I am not suggesting that all benefited, but we had articles in local papers how some local restaurants had their best years ever from a profitability perspective due to pivoting their business model to optimize around the market conditions brougt on by COVID (and their competition not doing so).I own and operate a small organic farm, I have a day job that pays the bills but I am keenly aware of the market dynamics of restaurants because most farms like me cater to them. I had a few, and they are all out of business.
When covid hit I immediately shifted from focusing on restaurants and wholesale and went customer direct with contactless delivery which flourished. Another thing that has had a big boom is food delivery services in general, but delivery service for fresh produce.

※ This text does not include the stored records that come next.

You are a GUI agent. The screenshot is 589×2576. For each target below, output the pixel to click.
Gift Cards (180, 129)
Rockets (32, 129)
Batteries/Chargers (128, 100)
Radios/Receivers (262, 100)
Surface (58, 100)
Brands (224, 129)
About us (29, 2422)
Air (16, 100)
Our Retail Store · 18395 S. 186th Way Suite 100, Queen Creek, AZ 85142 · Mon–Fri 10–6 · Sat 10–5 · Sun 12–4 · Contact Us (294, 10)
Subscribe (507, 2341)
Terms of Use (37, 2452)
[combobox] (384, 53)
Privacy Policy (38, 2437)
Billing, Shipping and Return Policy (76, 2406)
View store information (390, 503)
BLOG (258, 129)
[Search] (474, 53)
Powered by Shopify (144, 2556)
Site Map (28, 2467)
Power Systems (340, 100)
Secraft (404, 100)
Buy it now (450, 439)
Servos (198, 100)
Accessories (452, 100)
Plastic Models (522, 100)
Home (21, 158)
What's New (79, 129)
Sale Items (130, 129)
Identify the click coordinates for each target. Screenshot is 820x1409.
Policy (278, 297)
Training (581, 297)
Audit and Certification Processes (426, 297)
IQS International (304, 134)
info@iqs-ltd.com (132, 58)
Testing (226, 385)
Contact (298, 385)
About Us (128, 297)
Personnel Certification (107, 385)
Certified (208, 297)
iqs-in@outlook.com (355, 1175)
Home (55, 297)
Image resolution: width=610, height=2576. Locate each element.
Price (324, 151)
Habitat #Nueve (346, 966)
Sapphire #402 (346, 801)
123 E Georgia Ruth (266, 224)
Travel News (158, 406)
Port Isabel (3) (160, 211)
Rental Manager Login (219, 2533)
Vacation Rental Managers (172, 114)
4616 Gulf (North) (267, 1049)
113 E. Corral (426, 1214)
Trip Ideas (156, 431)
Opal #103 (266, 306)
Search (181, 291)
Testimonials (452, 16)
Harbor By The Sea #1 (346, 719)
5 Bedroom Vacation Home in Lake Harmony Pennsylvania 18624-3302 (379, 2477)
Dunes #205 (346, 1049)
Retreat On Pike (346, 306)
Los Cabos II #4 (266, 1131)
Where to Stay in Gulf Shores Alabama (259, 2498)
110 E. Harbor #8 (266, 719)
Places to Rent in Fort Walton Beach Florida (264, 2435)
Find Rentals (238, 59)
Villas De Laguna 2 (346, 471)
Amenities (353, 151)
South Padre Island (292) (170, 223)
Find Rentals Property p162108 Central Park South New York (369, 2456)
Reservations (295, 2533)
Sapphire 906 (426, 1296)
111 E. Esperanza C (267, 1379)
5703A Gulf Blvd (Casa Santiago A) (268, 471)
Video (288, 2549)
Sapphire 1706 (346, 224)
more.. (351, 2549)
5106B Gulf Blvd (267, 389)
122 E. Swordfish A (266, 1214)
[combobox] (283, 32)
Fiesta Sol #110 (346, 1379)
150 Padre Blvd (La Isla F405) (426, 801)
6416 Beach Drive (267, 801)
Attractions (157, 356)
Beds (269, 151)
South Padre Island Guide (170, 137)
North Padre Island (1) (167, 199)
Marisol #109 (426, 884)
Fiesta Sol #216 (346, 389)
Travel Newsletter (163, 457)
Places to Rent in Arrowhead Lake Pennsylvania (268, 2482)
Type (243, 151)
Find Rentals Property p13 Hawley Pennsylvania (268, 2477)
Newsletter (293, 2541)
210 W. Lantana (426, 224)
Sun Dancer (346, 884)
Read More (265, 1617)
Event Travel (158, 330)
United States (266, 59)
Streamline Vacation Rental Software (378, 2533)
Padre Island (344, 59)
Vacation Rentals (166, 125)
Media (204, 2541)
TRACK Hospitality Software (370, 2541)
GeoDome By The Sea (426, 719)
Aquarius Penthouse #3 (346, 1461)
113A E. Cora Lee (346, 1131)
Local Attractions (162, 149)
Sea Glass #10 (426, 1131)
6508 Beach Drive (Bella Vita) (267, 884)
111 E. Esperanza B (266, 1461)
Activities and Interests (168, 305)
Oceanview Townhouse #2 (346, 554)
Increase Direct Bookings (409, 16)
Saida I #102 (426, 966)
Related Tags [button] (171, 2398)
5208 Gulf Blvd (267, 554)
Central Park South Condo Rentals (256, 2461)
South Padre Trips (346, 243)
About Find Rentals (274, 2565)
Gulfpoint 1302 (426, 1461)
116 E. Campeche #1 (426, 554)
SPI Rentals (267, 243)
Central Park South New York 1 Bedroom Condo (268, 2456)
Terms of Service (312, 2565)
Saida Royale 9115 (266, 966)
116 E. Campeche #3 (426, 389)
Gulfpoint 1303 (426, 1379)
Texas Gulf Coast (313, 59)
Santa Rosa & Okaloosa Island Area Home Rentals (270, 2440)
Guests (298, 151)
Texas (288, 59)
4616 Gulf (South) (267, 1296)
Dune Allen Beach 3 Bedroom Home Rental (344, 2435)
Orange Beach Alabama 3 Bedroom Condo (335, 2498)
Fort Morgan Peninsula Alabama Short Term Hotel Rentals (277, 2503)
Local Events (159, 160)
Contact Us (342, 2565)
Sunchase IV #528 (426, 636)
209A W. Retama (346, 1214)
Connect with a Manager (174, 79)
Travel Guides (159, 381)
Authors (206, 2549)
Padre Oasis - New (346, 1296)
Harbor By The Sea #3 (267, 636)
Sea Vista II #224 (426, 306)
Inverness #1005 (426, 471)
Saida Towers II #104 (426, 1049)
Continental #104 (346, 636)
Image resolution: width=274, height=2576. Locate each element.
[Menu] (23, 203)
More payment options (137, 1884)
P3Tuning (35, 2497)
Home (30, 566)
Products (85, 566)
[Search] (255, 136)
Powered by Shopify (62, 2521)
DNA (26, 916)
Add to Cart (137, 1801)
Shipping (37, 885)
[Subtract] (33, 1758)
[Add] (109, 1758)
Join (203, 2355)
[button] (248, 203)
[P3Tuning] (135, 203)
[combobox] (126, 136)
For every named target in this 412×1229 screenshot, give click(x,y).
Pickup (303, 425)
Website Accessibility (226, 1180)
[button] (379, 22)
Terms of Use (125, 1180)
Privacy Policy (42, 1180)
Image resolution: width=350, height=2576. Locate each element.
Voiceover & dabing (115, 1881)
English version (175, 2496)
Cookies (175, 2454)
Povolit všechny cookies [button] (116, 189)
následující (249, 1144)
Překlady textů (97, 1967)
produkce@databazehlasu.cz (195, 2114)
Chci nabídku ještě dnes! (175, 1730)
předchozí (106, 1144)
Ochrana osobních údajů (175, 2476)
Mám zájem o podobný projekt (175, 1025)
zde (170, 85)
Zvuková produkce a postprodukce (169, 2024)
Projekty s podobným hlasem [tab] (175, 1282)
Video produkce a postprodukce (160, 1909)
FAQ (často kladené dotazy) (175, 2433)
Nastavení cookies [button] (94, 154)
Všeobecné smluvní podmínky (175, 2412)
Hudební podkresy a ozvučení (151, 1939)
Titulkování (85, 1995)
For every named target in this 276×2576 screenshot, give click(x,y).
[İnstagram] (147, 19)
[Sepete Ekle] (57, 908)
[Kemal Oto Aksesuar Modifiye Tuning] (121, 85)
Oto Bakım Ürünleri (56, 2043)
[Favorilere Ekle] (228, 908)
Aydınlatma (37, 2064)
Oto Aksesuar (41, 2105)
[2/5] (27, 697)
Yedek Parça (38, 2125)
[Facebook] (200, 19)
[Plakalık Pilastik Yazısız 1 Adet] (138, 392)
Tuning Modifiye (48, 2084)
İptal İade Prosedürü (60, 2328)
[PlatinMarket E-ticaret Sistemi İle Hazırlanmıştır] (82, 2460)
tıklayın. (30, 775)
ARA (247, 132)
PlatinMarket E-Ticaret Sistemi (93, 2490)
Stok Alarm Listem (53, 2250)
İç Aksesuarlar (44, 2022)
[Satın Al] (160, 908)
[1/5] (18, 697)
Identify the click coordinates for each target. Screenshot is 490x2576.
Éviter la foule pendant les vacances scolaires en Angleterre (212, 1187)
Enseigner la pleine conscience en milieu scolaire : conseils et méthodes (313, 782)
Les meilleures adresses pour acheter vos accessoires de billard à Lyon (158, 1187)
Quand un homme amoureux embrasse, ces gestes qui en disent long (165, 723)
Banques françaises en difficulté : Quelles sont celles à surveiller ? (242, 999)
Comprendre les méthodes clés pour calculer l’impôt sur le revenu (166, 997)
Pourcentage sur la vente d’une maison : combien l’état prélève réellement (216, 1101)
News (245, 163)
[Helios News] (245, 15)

Yes, restaurants that were able to make it through this did take advantage of delivery services, but to suggest that they flourished is a bad take. They, like bars, even in the Republic of Texas who had some of the most lax "laws" (really edicts but who is counting) in the nation, took it where the sun don't shine, bigly.
It's just not accurate to suggest that restaurants that pivoted benefited from covid...they got screwed, all of em'.
One local restaurant even took to delivering the meat/produce they would ordinarily prepare for their guests in pre-packaged to go boxes. I do not know how this specfic restaurant did from a P&L perspective, but it highlights how some businesses changed their business models to meet market conditions.